A new exhibition titled Just Pictures is the manifestation of author, curator and critic Antwaun Sargent’s interest in young imagemakers working between “the commercial and the conceptual by creating worlds entirely their own”.
Recently opened at projects+gallery in St Louis, Missouri, the exhibition features works by eight visual artists chosen for their distinctive visions and the broad impact of their work: Mous Lamrabat, Arielle Bobb-Willis, Ruth Ossai, Renell Medrano, Joshua Kissi, Yagazie Emezi, Justin Solomon and Joshua Woods.
The artists were chosen by Sargent, the author behind the widely acclaimed photography book The New Black Vanguard, for the way in which their images “operate in many different contexts, photographically and culturally”, he said in a statement.
The exhibition is reflective of the growing wave of photographers that are not only redefining the photographer-subject relationship, but also working at the intersection of contexts, subject areas and disciplines, giving birth to a surge in hybrid photography that stretches from fashion to fine art to social documentary.

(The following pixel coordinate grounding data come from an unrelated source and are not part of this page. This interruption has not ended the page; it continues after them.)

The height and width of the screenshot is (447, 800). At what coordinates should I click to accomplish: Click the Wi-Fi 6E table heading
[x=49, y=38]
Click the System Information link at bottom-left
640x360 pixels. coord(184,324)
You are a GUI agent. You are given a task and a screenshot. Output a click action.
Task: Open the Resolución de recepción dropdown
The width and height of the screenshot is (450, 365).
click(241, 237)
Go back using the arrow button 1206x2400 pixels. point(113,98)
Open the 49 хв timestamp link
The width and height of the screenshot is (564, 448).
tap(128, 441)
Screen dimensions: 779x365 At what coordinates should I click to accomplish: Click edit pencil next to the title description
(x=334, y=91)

Such images find themselves at home in a breadth of applications, often “widely circulated in museums and magazines, on social media and the walls of domestic space”, as Sargent points out.
Just Pictures speaks to the multifarious nature of imagery today, a quality that predates the internet and social media but is no doubt enhanced by them. At its core, the exhibition expresses the way in which photographs at once carry all kinds of meanings that we project onto them, and no one meaning at all.
“These images move rapidly between contexts, garnering new and often contradictory meanings, that allow them to simultaneously operate as racial representations while also being discrete product shots, documentations of family and glossies of the latest fashion trends,” Sargent adds. “For this generation of emerging imagemakers, the photographer’s eye is illimitable: a picture is just a picture.”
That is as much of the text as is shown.